▶ REQUIRED WORK
**a.** In the text on Adebayo's career, rewrite the passage that begins at "As minister of" and stops after "to 500,000 lines.", replacing "fantastic" with "extraordinary".
**b.** Condense the paragraph of the Adebayo text that opens with "Adebayo pushed for privatization of NITEL" into a bulleted list, keeping its main facts.
**c.** Continue the text on Adebayo's political career from its final sentence.

▶ PROVIDED TEXT
= Beginning of Section =

When the reforms instituted by the military ruler Lt. Gen. Olusegun Obasanjo led to democratic elections for the second republic in 1979, Adebayo was elected as a Senator of the Federal Republic of Nigeria running for the Unity Party of Nigeria. In 1983 he was elected governor of Kwara state, but lost the position on 31 December 1983, when the military overthrow led by Major General Muhammadu Buhari took control.

In 1993, Adebayo was offered a ministerial office by the military regime of General Sani Abacha but turned it down.
After a 31 May 1995, bomb explosion in Ilorin, capital of Kwara State, the police arrested and interrogated Adebayo and other members of the National Democratic Coalition, a group that called for the return of democracy during the military regime of General Sani Abacha.
In 1996, after finding he was scheduled to be arrested again, he fled the country in disguise for a brief exile in Canada.

==Obasanjo period==
In June 2003, president Obasanjo nominated Adebayo for a ministerial post.
As minister of Communications, Corlenius Adebayo said his colleagues should not be carried away by fantastic returns that had been reported by the mobile phone company MTN Nigeria. He described the need to grant incentives to telecommunications service providers, and spoke with approval of plans by Multi-Links Communications Nigeria to expand its switch capacity to 500,000 lines.
In September 2005, he was a keynote speaker at the 4th International Nigerian Telecommunications Summit in Abuja.

Adebayo pushed for privatization of NITEL, the state telecommunications company.
In September 2005, he said the sale of a controlling stake in NITEL would be completed by the end of the year. Bidders included Vodacom and MTN Group of South Africa, Huawei Technologies, Orascom Telecom of Egypt and Celtel International.
In April 2006, Mtel, the Mobile subsidiary of NITEL, announced plans to add 2.5 million lines of capacity. The Board of Mtel, chaired by Cornelius Adebayo, had approved the program in September 2005. The vendors were Ericsson, Huawei, ZTE, Motorola, Nokia and Siemens.

= End of Section =

▶ DATASET EXCERPTS
= Beginning of Section =

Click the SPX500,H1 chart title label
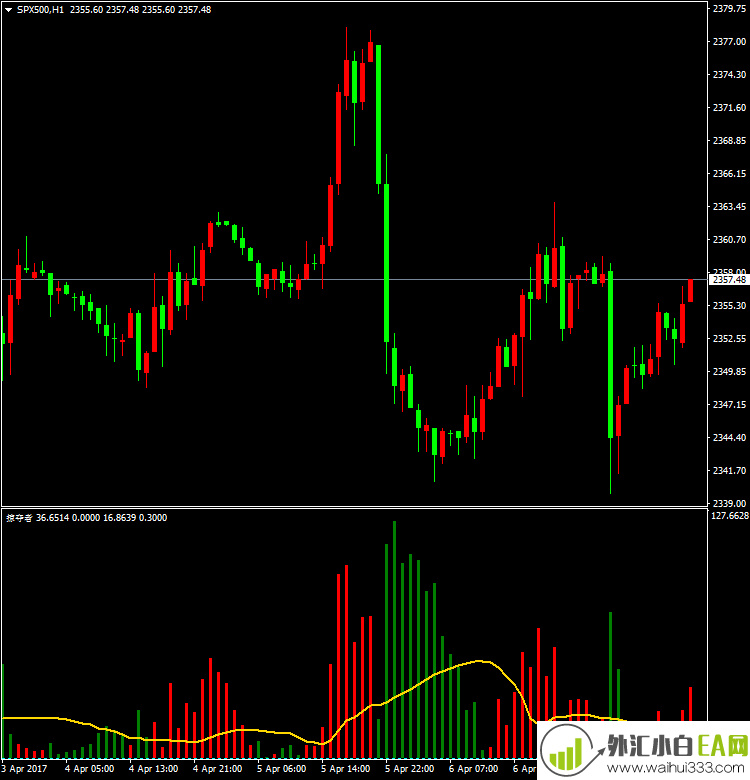Screen dimensions: 750x780 click(x=40, y=9)
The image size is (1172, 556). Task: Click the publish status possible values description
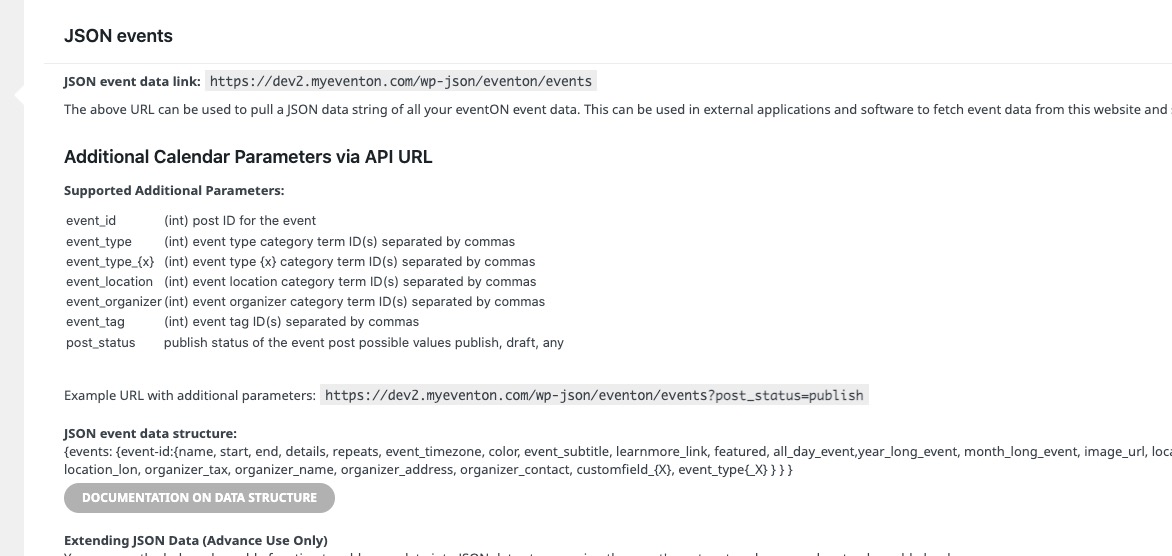(364, 343)
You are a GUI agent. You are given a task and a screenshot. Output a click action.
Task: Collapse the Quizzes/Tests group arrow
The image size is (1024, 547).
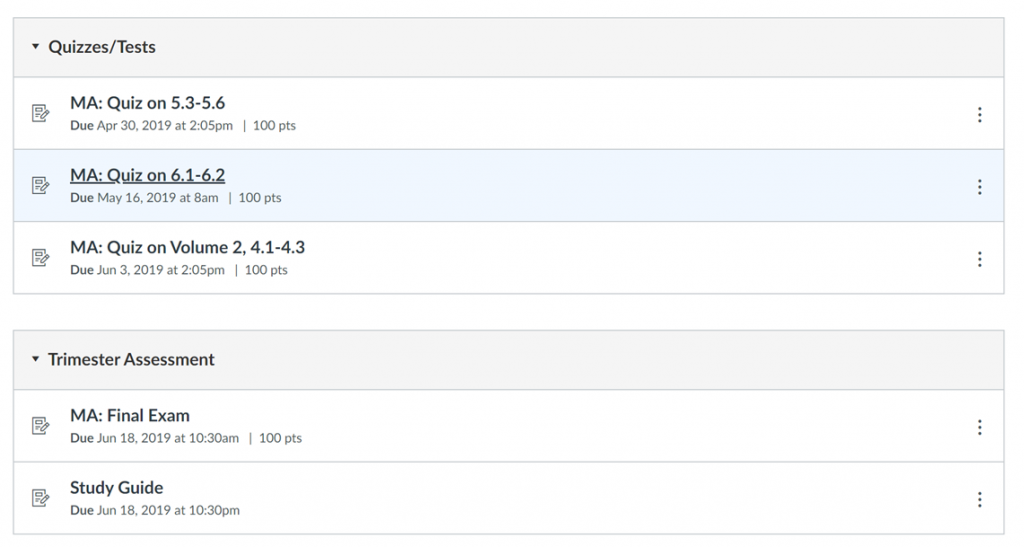tap(35, 46)
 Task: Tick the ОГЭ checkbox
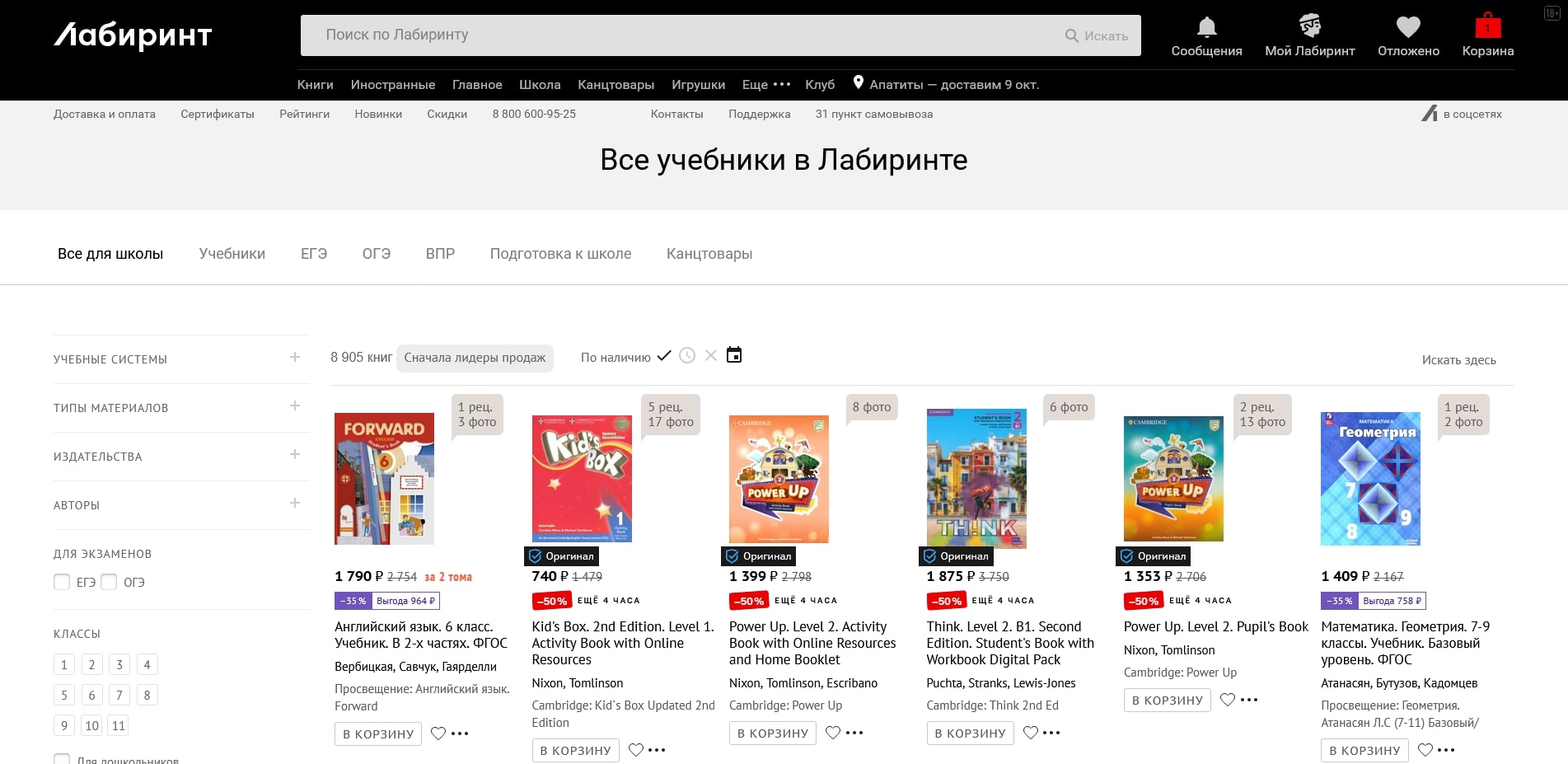point(109,582)
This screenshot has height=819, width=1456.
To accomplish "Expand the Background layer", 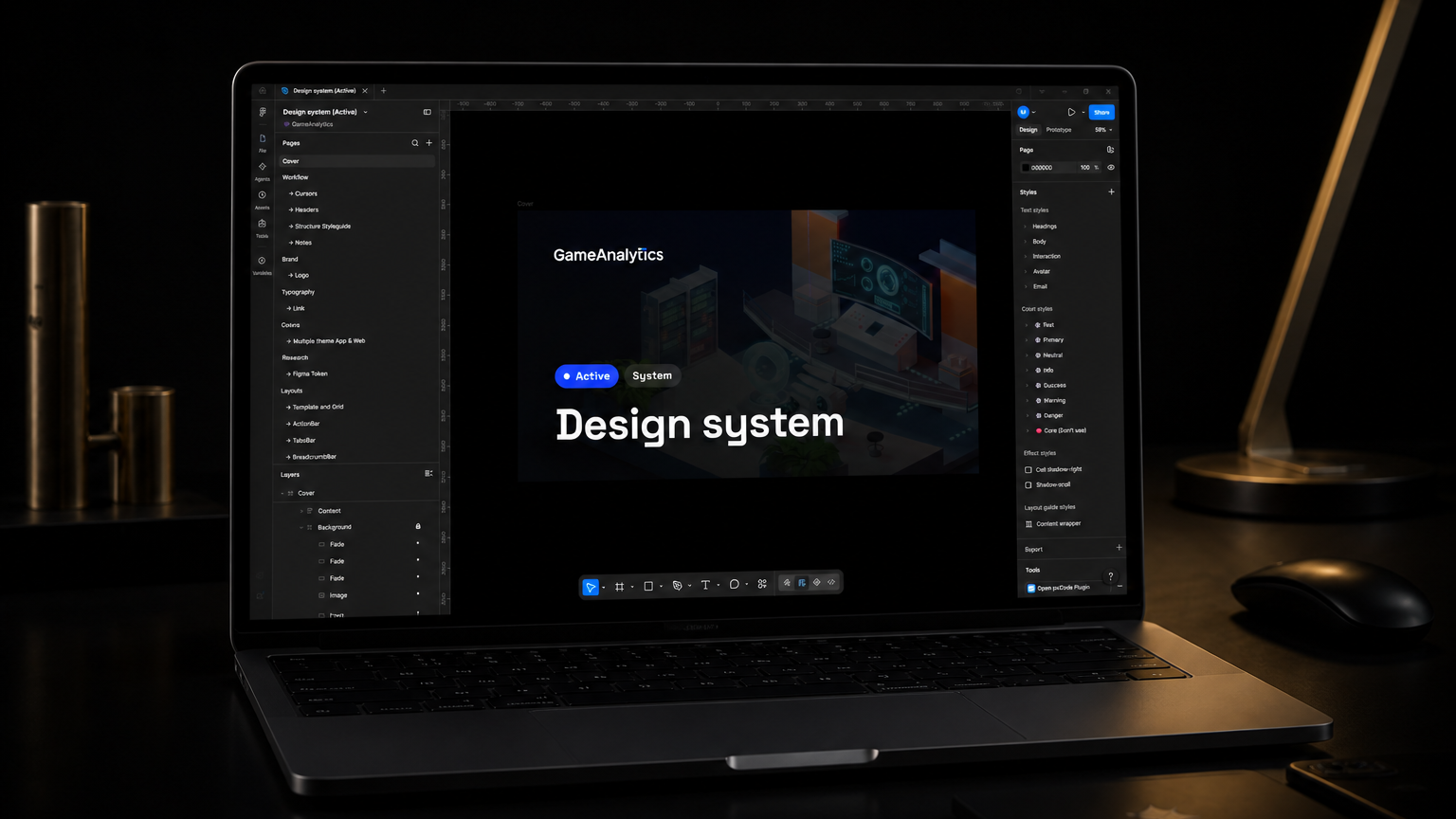I will click(x=301, y=527).

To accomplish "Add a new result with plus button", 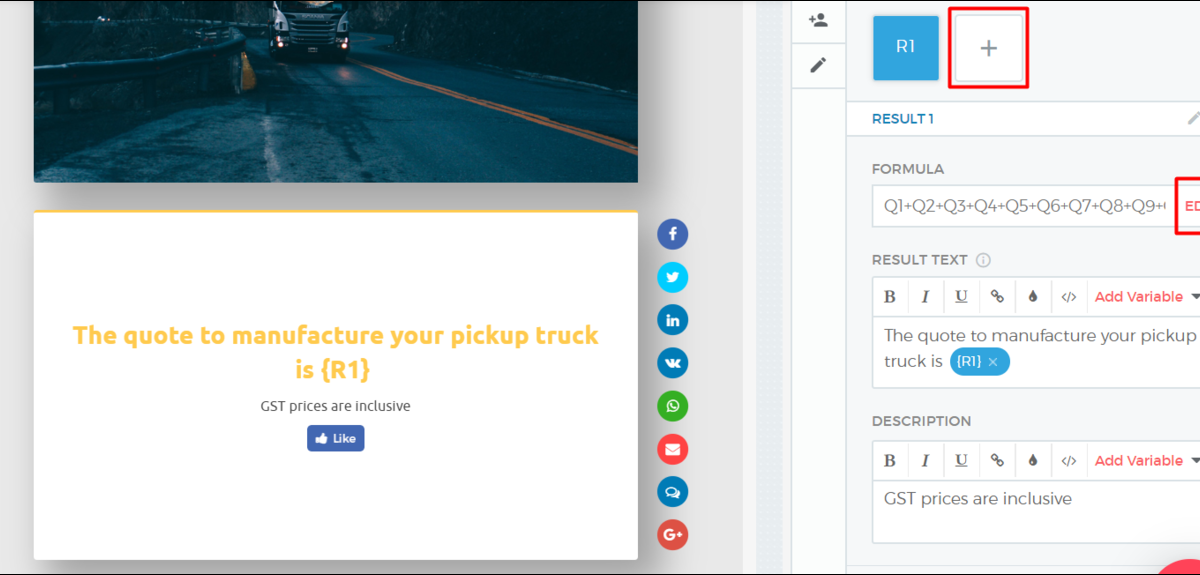I will [988, 48].
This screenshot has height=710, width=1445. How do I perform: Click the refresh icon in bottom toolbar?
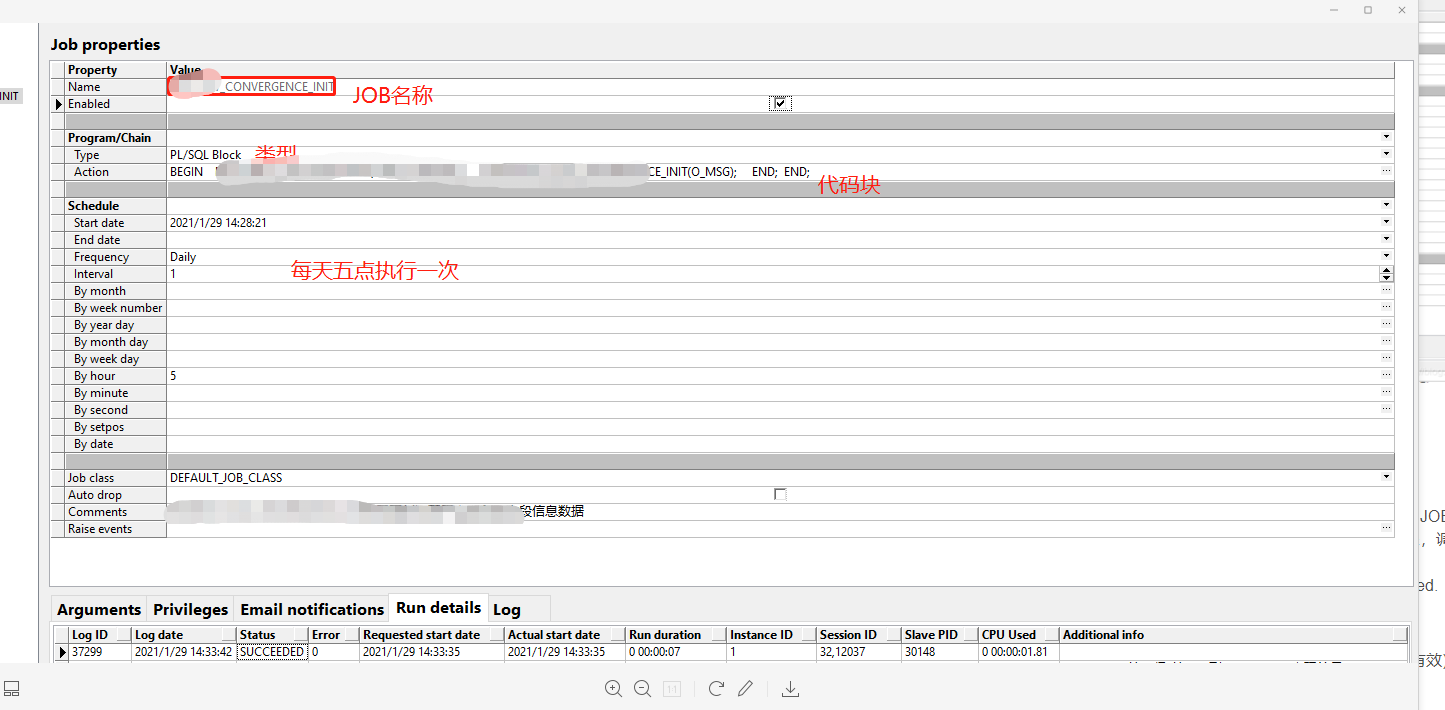point(716,688)
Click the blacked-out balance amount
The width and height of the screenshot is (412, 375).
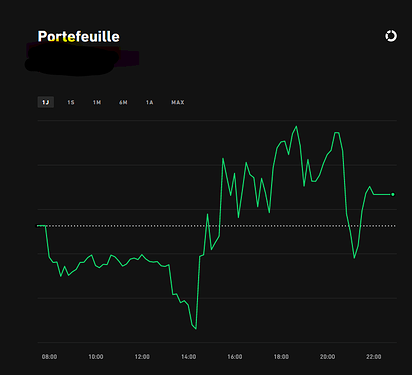82,60
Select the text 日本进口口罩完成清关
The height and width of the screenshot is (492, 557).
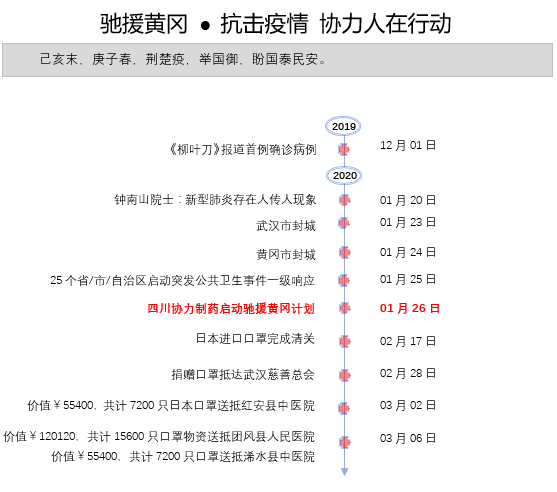[x=255, y=338]
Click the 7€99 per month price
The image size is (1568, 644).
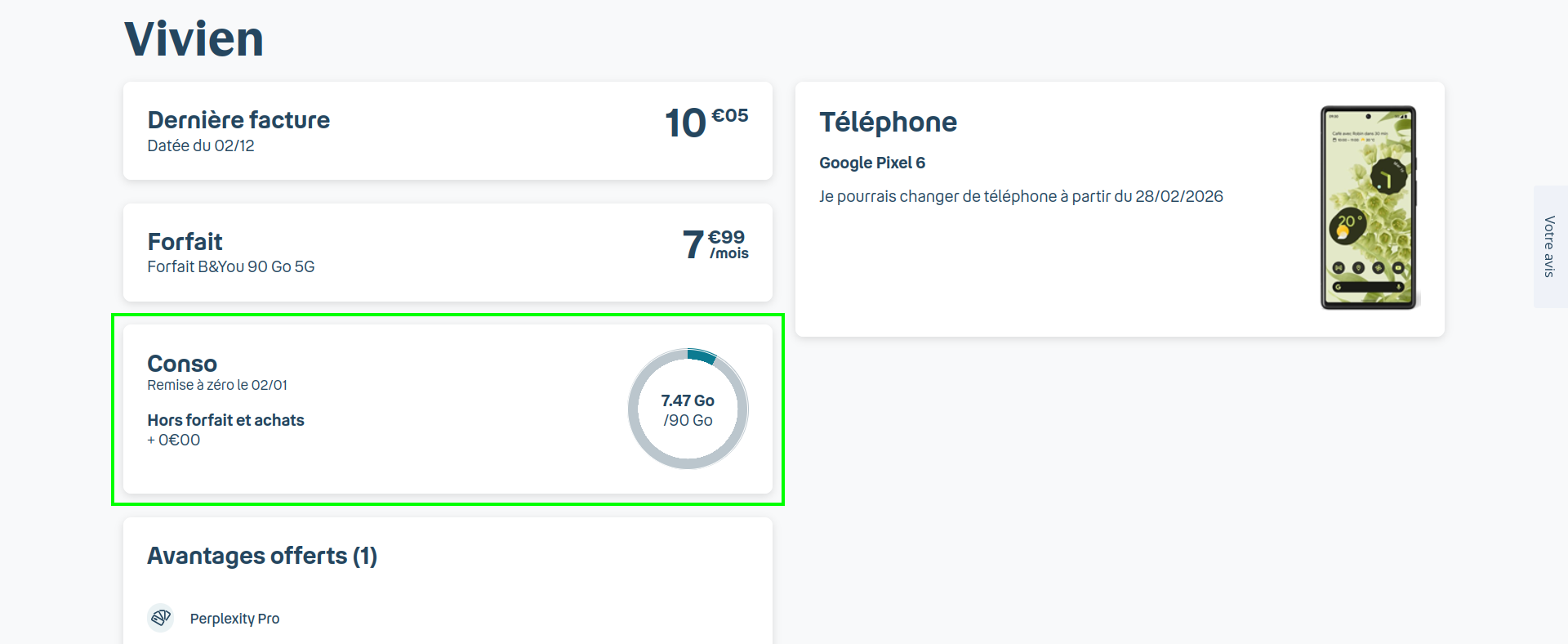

= End of Section =

▶ YOUR RESPONSES
**a.**
As minister of Communications, Corlenius Adebayo said his colleagues should not be carried away by extraordinary returns that had been reported by the mobile phone company MTN Nigeria. He described the need to grant incentives to telecommunications service providers, and spoke with approval of plans by Multi-Links Communications Nigeria to expand its switch capacity to 500,000 lines.

**b.**
- Adebayo pushed for the privatization of NITEL, the state telecommunications company.
- In September 2005 he said the sale of a controlling stake would be completed by year's end.
- Bidders included Vodacom and MTN Group of South Africa, Huawei Technologies, Orascom Telecom of Egypt and Celtel International.
- The Mtel board, chaired by Adebayo, approved a capacity program in September 2005.
- In April 2006 Mtel, NITEL's mobile subsidiary, announced plans to add 2.5 million lines of capacity.
- The vendors were Ericsson, Huawei, ZTE, Motorola, Nokia and Siemens.

**c.**
A local company founded in 2005, Transnational Corporation of Nigeria, acquired NITEL on 3 July 2006.

In September 2006, Cornelius Adebayo became Minister of Works, replacing Engineer Obafemi Anibaba.

==Subsequent career==
In 2007, a Munich Court found Siemens AG guilty of misconduct and unethical contract dealings by allegedly offering bribes to Cornelius Adebayo and others to secure contracts for telecommunications equipment.
According to court papers, former ministers Bello Mohammed, Tajudeen Olarenwaju, Cornelius Adebayo and Alhaji Elewi were paid over $17 million as bribes to secure contracts.
In November 2007 President Umaru Yar'Adua ordered security agencies to investigate and prosecute the named officials.
The Independent Corrupt Practices Commission (ICPC) invited Adebayo for questioning related to involvement in the Siemens bribe scandal during his spell as communication minister.
Despite his short tenure, Adebayo made significant contributions to the educational development of Kwara State. He constructed a number of classrooms in secondary schools and contributed greatly to the abolition of the shift system of education in the state's primary schools by providing more infrastructural facilities.

==Death ==
On 25 June 2025, Adebayo died at the age of 84.